President Barack Obama outlined an ambitious vision for America’s future but admitted to failure to heal the political divisions in the country that are holding back progress.
Delivering his final State of the Union address, Obama pointed to a resurgent economy and stressed that the US is the “most powerful nation on earth” and no other country comes even close.
But he accepted that he fell short of bringing a transformative change to Washington, the New York Times reported.
“It’s one of the few regrets of my presidency, that the rancor and suspicion between the parties has gotten worse instead of better,” Obama told Congress.
“A president with the gifts of Lincoln or Roosevelt might have better bridged the divide,” he said.
Obama acknowledged that many Americans feel frightened and shut out of a political and economic system they view as rigged against their interests.

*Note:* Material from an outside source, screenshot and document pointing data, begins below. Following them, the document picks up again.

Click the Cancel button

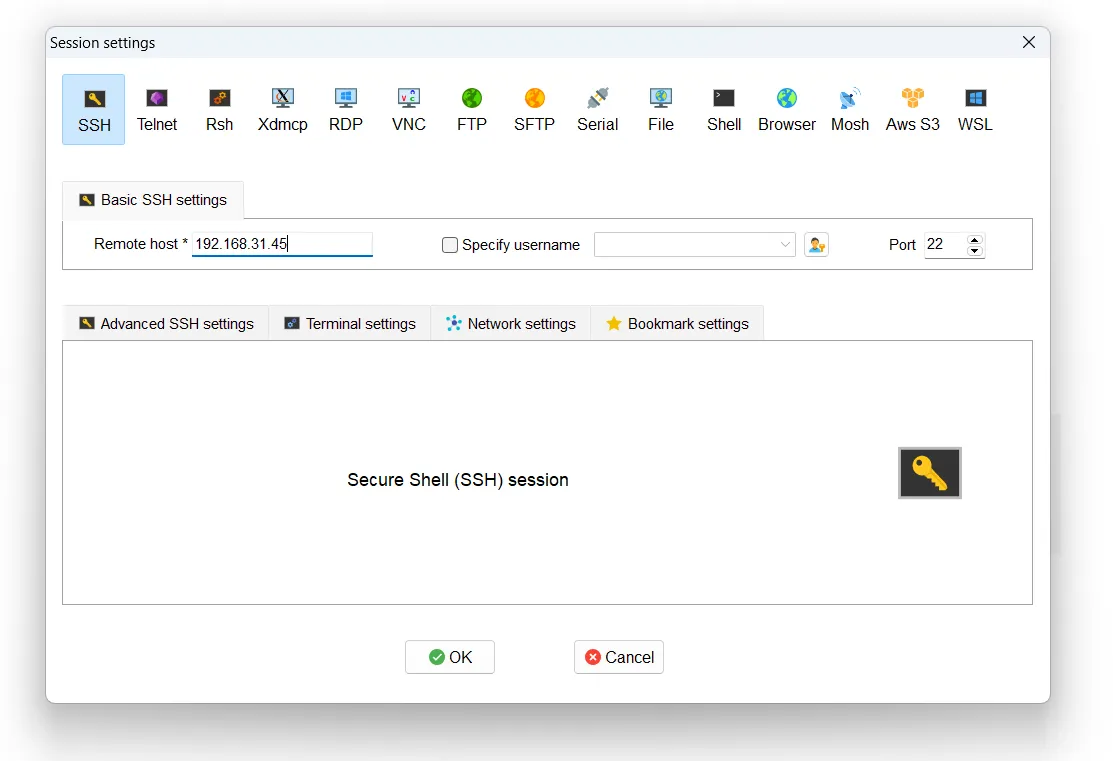[619, 657]
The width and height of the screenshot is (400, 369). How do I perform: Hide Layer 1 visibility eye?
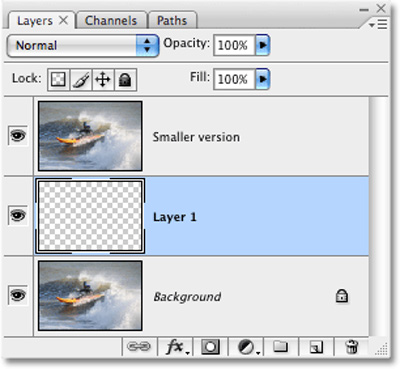[x=18, y=215]

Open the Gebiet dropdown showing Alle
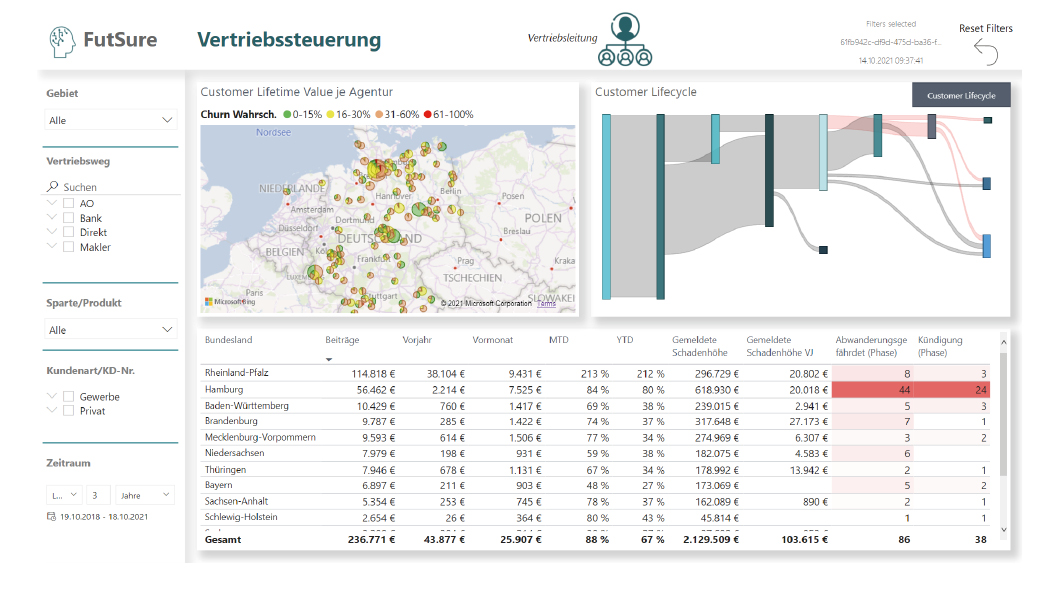point(110,121)
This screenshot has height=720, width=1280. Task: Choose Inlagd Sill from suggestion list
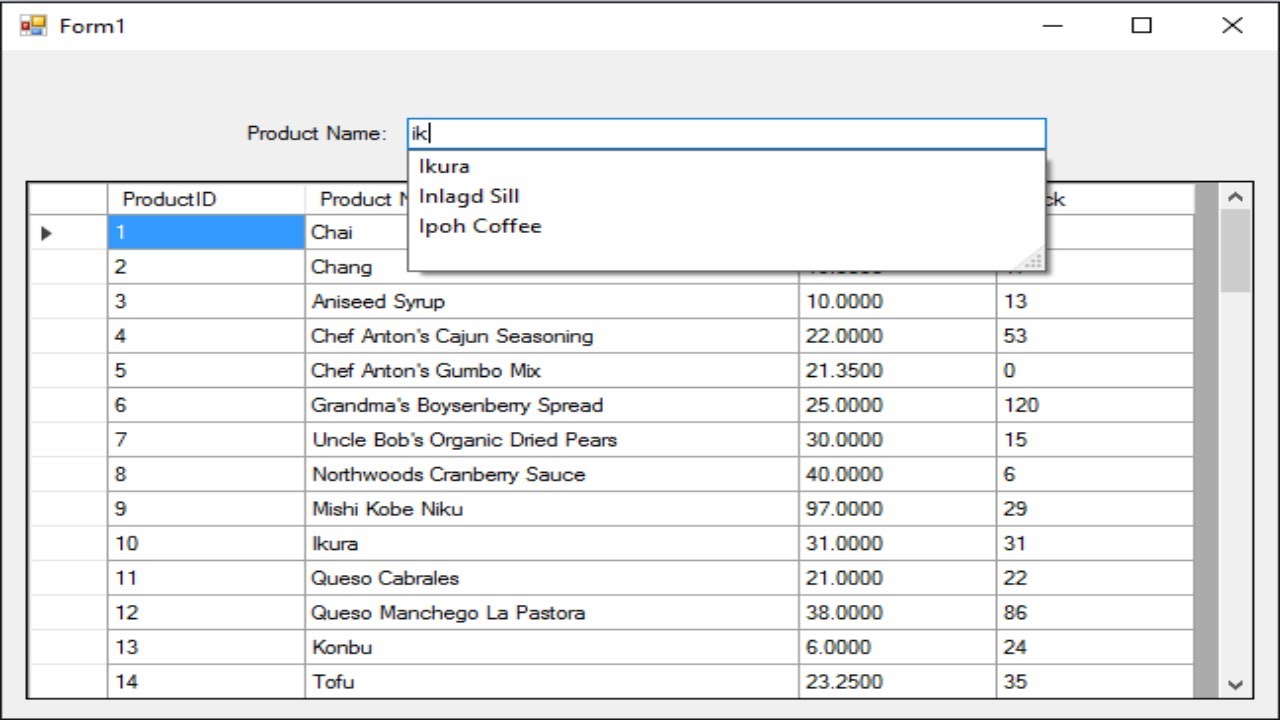point(469,196)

“As frustration grows, there will be voices urging us to fall back into tribes, to scapegoat fellow citizens who don’t look like us, or pray like us, or vote like we do, or share the same background,” he said in the speech. “We can’t afford to go down that path.”
The president repeatedly sought to contrast Republicans’ bleak appraisals of the state of the nation with his own upbeat assessment, the Times noted.
Obama implicitly singled out Donald Trump, the leading Republican presidential candidate, for pointed criticism, saying that Americans must resist calls to stigmatize all Muslims at a time of threats from the Islamic State.
“Will we respond to the changes of our time with fear, turning inward as a nation, and turning against each other as a people?. Obama said. “Or will we face the future with confidence in who we are, what we stand for, and the incredible things we can do together?”
In other comments, the president said that America must harness innovation and not be intimidated by it.
Overall, Obama sought to pose and answer the four central questions that are driving the debate about America’s future: how to ensure opportunity for everyone, how to harness technological change, how to keep the country safe, and how to fix the nation’s broken politics, the Times noted.